§ **Brief 1**
In the records, starting with the line containing "Click the 'Имя:' label" and going on through the end of the records, substitute "Command" for "Instruction" and leave every other part of those lines as it is. Give back only those lines, with the pictures left out.

§ **Text shown**
================
Question

A person starts from rest at the top of a large frictionless spherical surface, and slides into the water below (see the drawing). At what angle theta does the person leave the surface? At what speed does the person enter the water?

Answer 1

Q2

Person starts from rest, that is initial speed is zero $V_{i}=0$

At a point where radius makes an angle $\theta$ with vertical let the speed be .

conserving energy of person

$mgR+\frac{1}{2}mV_i^2=mgR\cos{\theta}+\frac{1}{2}mV^2$

$V^2=2gR(1-\cos{\theta})$

$V=\sqrt{2gR(1-\cos{\theta})}$

At this point forces on the person are gravitational force and Normal reaction .

net force towards the center is giving the centripetal acceleration $mg\cos{\theta}-N=\frac{mV^2}{R}$

(a)
================
§ **Entries showing where items appear**
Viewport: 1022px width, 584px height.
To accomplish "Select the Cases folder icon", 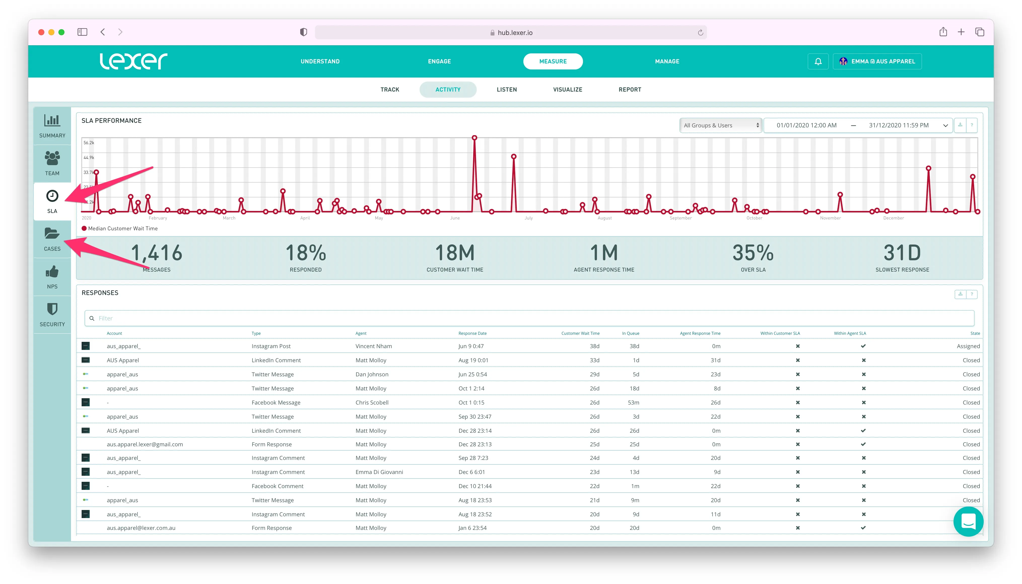I will pos(52,233).
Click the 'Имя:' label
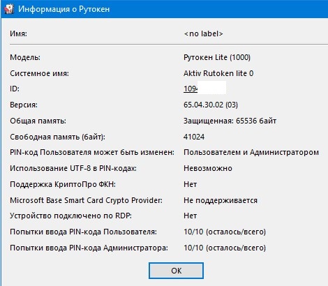This screenshot has height=286, width=328. pos(18,33)
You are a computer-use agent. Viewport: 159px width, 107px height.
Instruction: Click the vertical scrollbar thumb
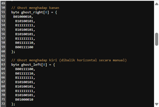[x=157, y=39]
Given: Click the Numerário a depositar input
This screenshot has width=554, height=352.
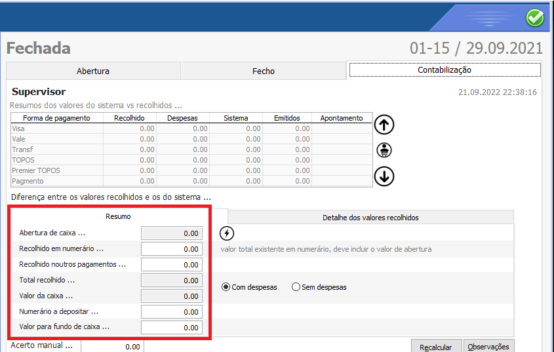Looking at the screenshot, I should click(172, 312).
================
§ **Brief 2**
Print the whole text about the person sliding off a frictionless sphere again, word for word.

§ **Full answer 1**
Click the 'Имя:' label
This screenshot has height=286, width=328. pos(18,33)
You are a computer-use agent. Viewport: 159px width, 107px height.
Command: Click the vertical scrollbar thumb
[x=157, y=39]
Given: Click the Numerário a depositar input
This screenshot has width=554, height=352.
Looking at the screenshot, I should click(172, 312).

§ **Full answer 2**
Question

A person starts from rest at the top of a large frictionless spherical surface, and slides into the water below (see the drawing). At what angle theta does the person leave the surface? At what speed does the person enter the water?

Answer 1

Q2

Person starts from rest, that is initial speed is zero $V_{i}=0$

At a point where radius makes an angle $\theta$ with vertical let the speed be .

conserving energy of person

$mgR+\frac{1}{2}mV_i^2=mgR\cos{\theta}+\frac{1}{2}mV^2$

$V^2=2gR(1-\cos{\theta})$

$V=\sqrt{2gR(1-\cos{\theta})}$

At this point forces on the person are gravitational force and Normal reaction .

net force towards the center is giving the centripetal acceleration $mg\cos{\theta}-N=\frac{mV^2}{R}$

(a)